When a City College associate professor of nursing first began feeling chest pain and tingling in her left arm, she was completely uncertain what it was.
The doctors who tested Evan McCabe told her it was nothing. However, McCabe, a registered cardiology nurse, disagreed.
McCabe, who was diagnosed with heart disease at 47, has been traveling the country to raise awareness of heart disease, which is the highest cause of death for men and women in the United States.
She was a guest on Katie Couric’s new talk show, “Katie” on ABC to discuss her diagnosis, the myths of heart disease and how to recognize its symptoms.
“You have to be your own advocate,” McCabe said on “Katie.”
McCabe’s cardiologist Dr. Noel Bairey Merz attended the show with her.
“Women need to be able to recognize the symptoms of heart disease,” Merz said.
McCabe was ecstatic to meet Couric in New York.
“I wanted to hug her, but I knew I couldn’t,” McCabe said. “But when the cameras went on break, she came up and hugged me, which is a big deal for someone my age!”
The highlight of McCabe’s trip to New York was when she met Barbara Streisand, who donated $10-million to heart disease research.
“We had been looking for someone of her stature to bring some attention to the subject, so we were really excited that it was Barbara,” McCabe said.
A year after her diagnosis, McCabe joined WomenHeart, a coalition for women who suffer from the disease. She became a spokeswoman and a WomanHeart Champion, and said that her commitment to WomenHeart “changed her life.”
She participated in the NutriSystem/WomenHeart “Get Red Dress Ready” challenge in 2010 and lost 40 pounds to raise awareness and circumvent the symptoms of heart disease.
“Unfortunately, the weight didn’t stay off,” McCabe said, upon being congratulated for losing the weight.
After losing the weight, she was featured alongside other WomenHeart Champions on “The Today Show” in February.
Her optimistic approach to her heart condition is what makes McCabe an ideal partner with WomenHeart.
Betty Pazich, the dean of the nursing program, called McCabe “an incredible role model for students, faculty and staff.”
McCabe also works at the Mayo Clinic in Minnesota where she supports women with heart disease by raising community education about the disease. She will speak at the Sansum Clinic on October 18.

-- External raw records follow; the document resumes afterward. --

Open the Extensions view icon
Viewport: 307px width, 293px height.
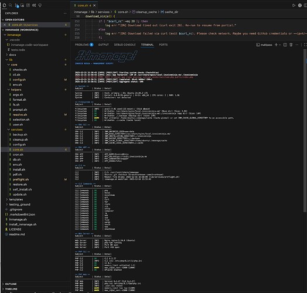[28, 5]
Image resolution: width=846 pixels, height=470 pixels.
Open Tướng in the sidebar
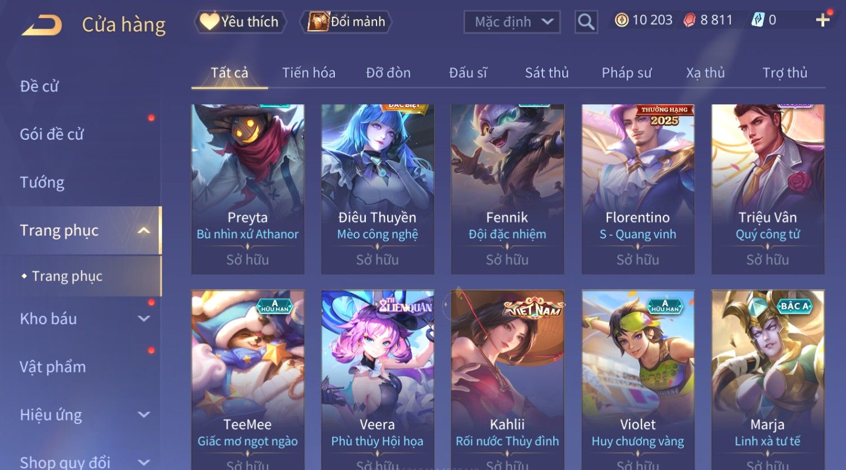click(x=42, y=182)
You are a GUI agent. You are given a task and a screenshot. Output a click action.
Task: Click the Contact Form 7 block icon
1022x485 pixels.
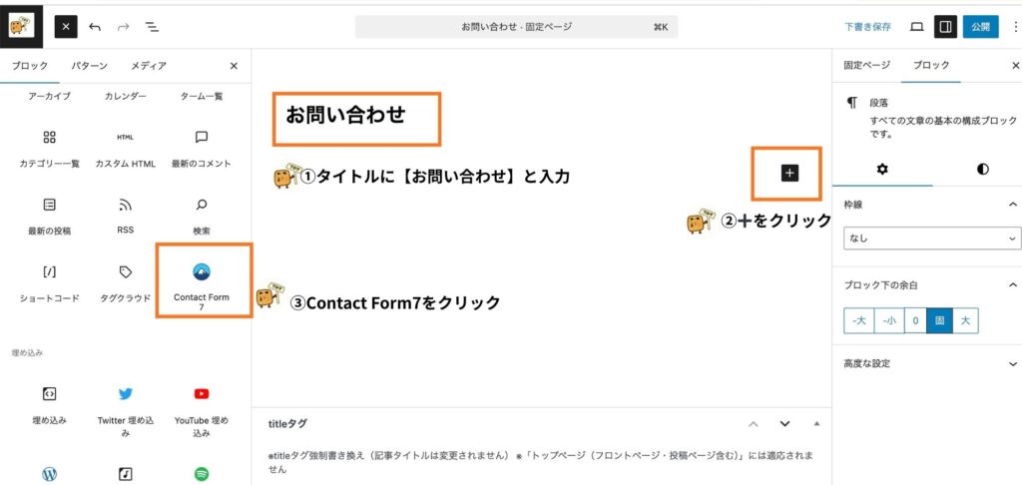pyautogui.click(x=201, y=272)
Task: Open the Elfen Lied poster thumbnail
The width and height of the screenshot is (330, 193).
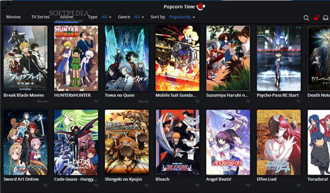Action: point(279,142)
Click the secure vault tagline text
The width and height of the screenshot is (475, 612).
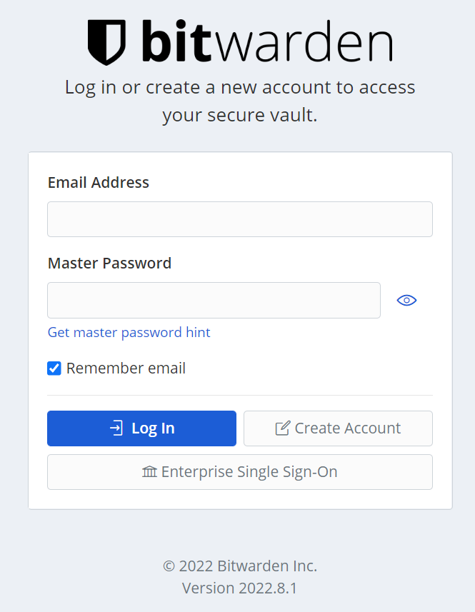[240, 100]
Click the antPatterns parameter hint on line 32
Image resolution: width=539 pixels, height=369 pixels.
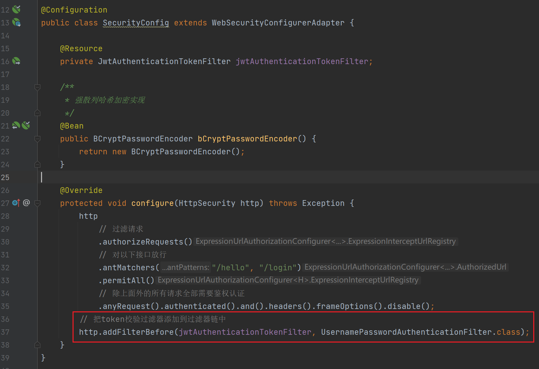(x=185, y=268)
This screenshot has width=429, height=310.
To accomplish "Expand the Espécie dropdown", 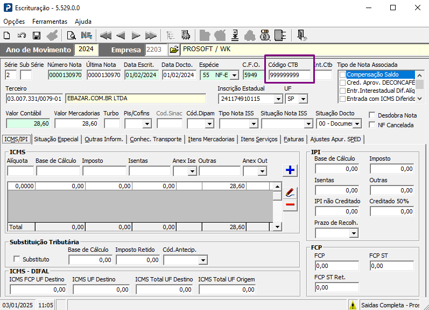I will [234, 75].
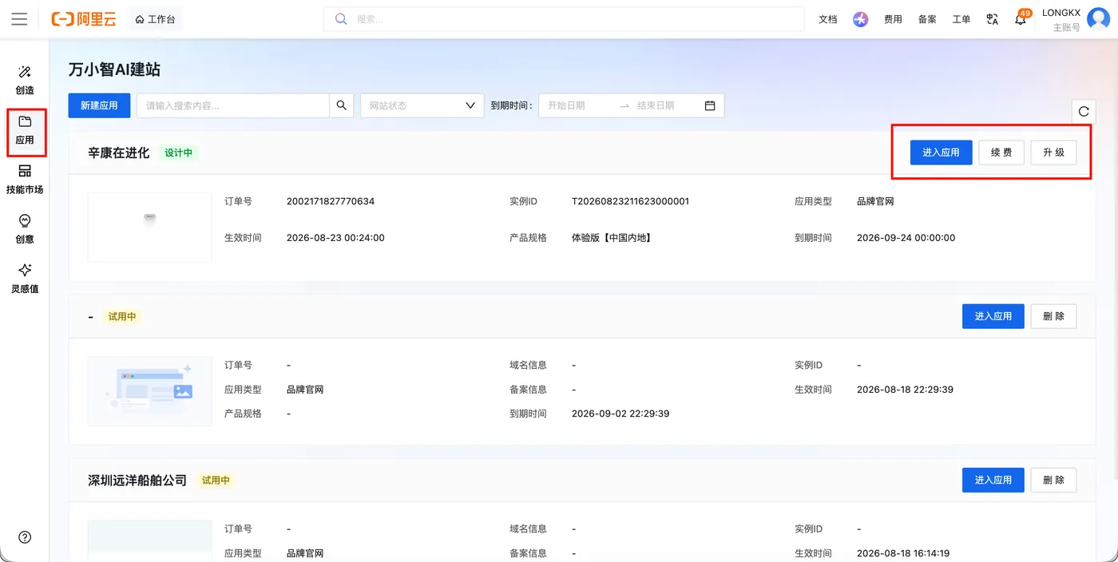Click the magnifier search button
The image size is (1118, 562).
click(x=342, y=105)

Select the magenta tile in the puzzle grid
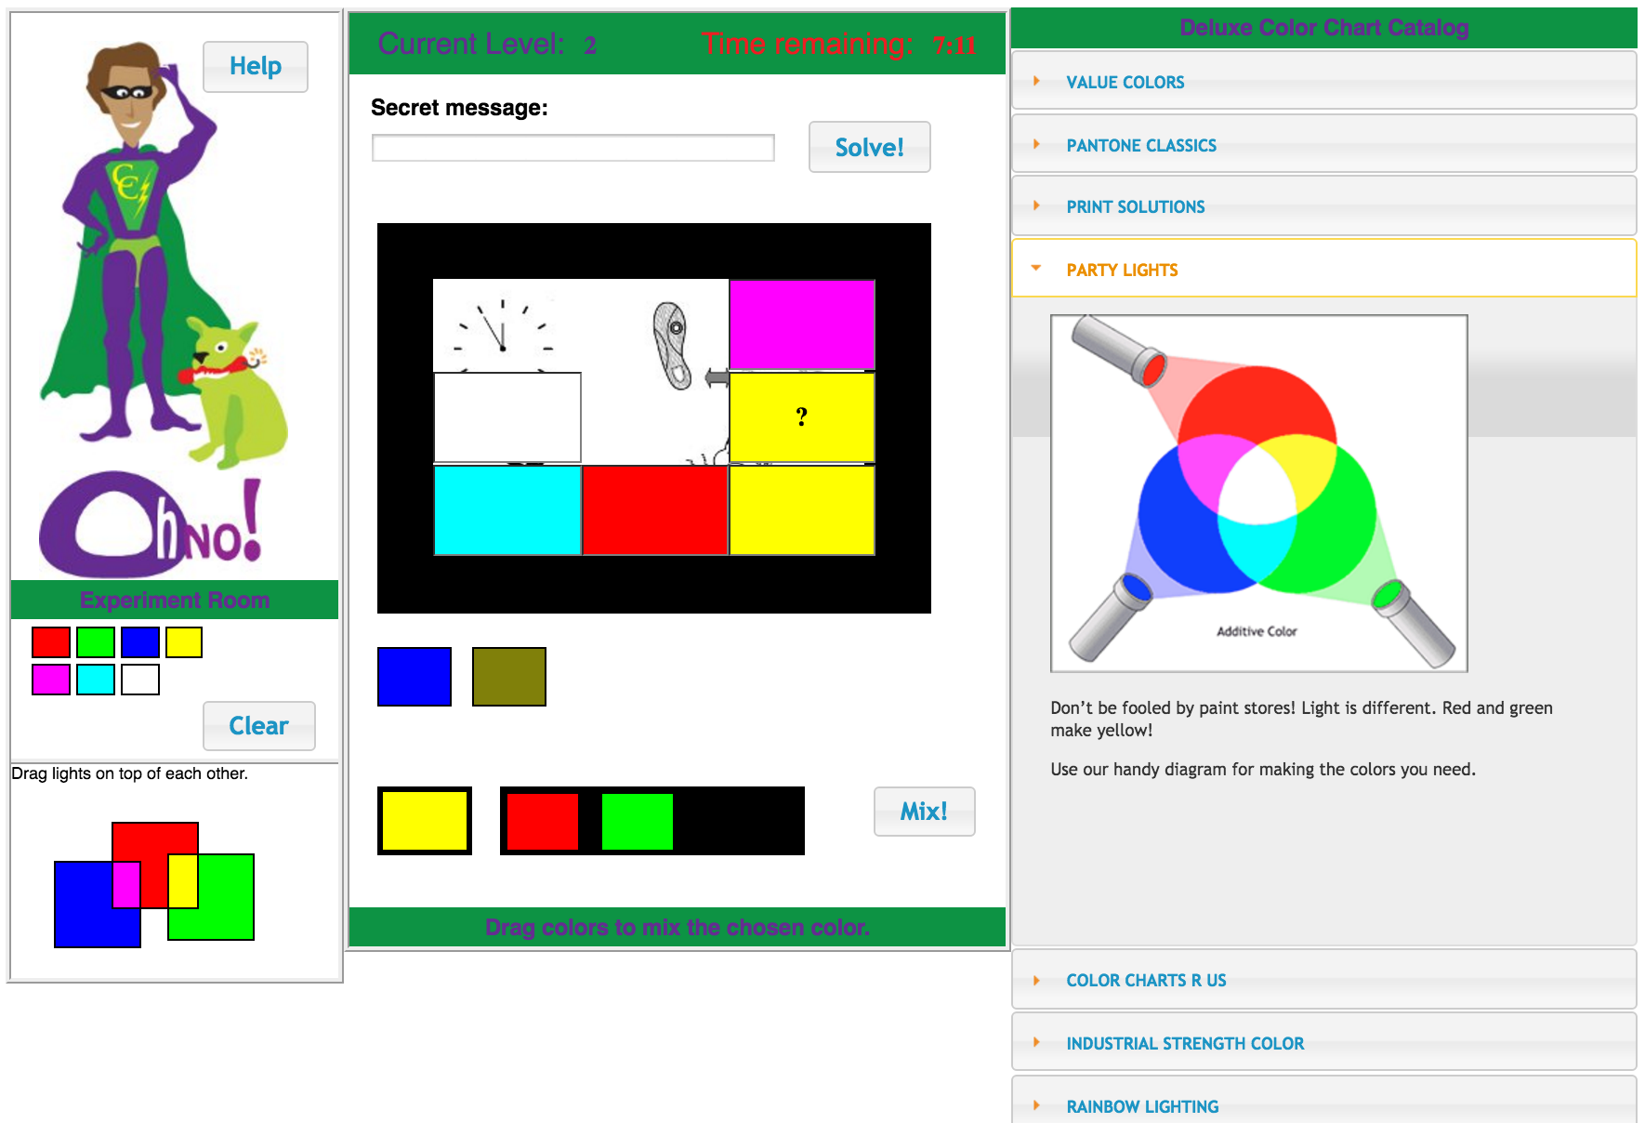click(x=801, y=324)
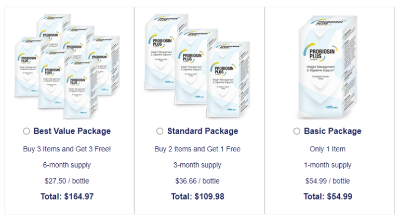This screenshot has width=399, height=220.
Task: Click the 'Only 1 Item' text
Action: [x=327, y=149]
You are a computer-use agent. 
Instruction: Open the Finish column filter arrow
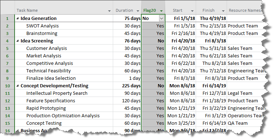pyautogui.click(x=223, y=11)
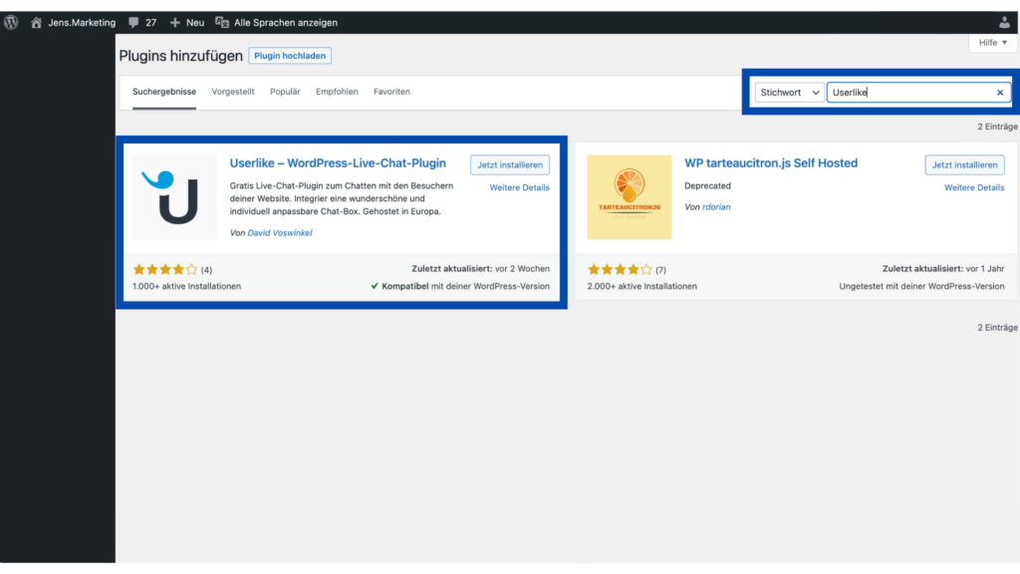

McCabe does political advocacy on heart disease as well. She has flown several times to Washington D.C. to speak to congressmen and senators on the laws of heart disease research.
“Women aren’t smaller versions of men,” McCabe said. “We’re built differently, so heart diseases don’t work the same with us.”
Earlier this year, a law was passed that requires the FDA to enforce the regulation that clinical data reports are to be organized by gender, age and racial subgroup and to authorize grants to educate health care professionals and older women about cardiovascular disease in women as well as men.